What Language Did
The evening was the same as any other.
I came out and stood on the step.
The suburb was closed in the weather
of an early spring and the shallow tips
of washed-out yellows of narcissi
resisted dusk. And crocuses and snowdrops.
I stood there and felt the melancholy
of growing older in such a season,
when all I could be certain of was simply
in this time of fragrance and refrain,
whatever else might flower before the fruit,
and be renewed, I would not. Not again.
A car splashed by in the twilight.
Peat smoke stayed in the windless
air overhead and I might have missed:
a presence. Suddenly. In the very place
where I would stand in other dusks, and look
to pick out my child from the distance,
was a shepherdess, her smile cracked,
her arm injured from the mantelpieces
and pastorals where she posed with her crook.
Then I turned and saw in the spaces
of the night sky constellations appear,
one by one, over roof-tops and houses,
and Cassiopeia trapped: stabbed where
her thigh met her groin and her hand
her glittering wrist, with the pin-point of a star.

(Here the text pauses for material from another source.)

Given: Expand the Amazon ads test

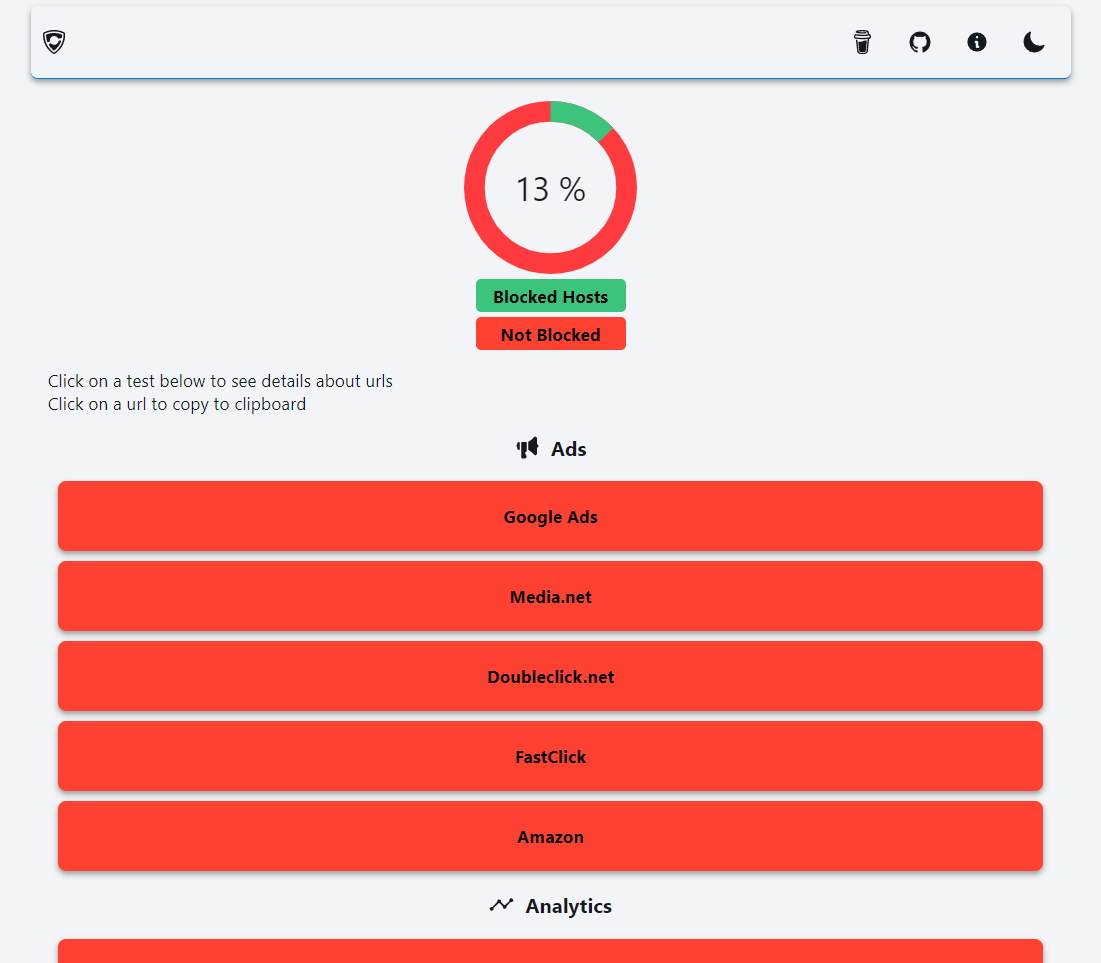Looking at the screenshot, I should tap(550, 837).
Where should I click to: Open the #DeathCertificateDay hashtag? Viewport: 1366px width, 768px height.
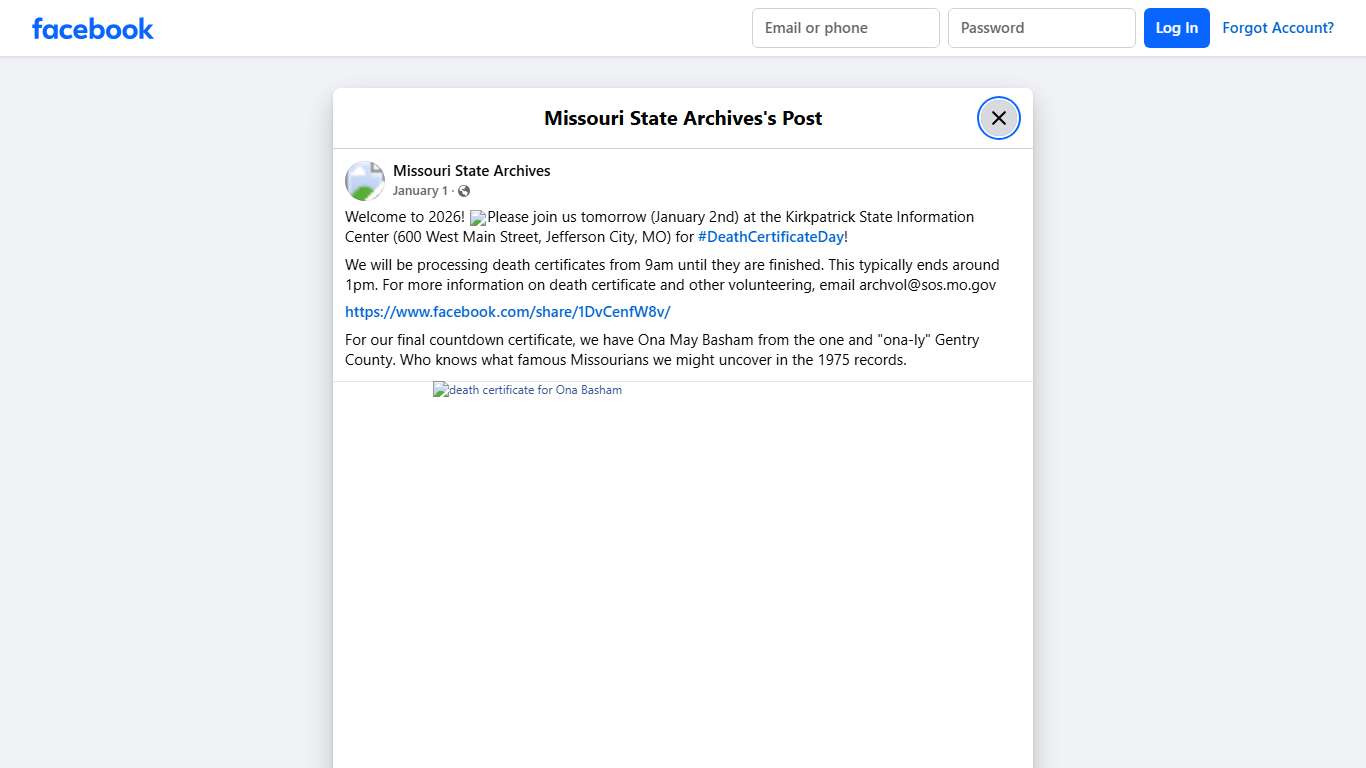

And by the road where rain made standing
pools of water underneath cherry trees,
and blossoms swam on their images,
was a mermaid with invented tresses,
her breasts printed with the salt of it and all
the desolation of the North Sea in her face.
I went nearer. They were disappearing.
Dusk had turned to night but in the air –
did I imagine it? – a voice was saying:
This is what language did to us. Here
is the wound, the silence, the wretchedness
of tides and hillsides and stars where
we languish in a grammar of sighs,
in the high-minded search for euphony,
in the midnight rhetoric of poesie.
We cannot sweat here. Our skin is icy.
We cannot breed here. Our wombs are empty.
Help us to escape youth and beauty.
Write us out of the poem. Make us human
in cadences of change and mortal pain
and words we can grow old and die in.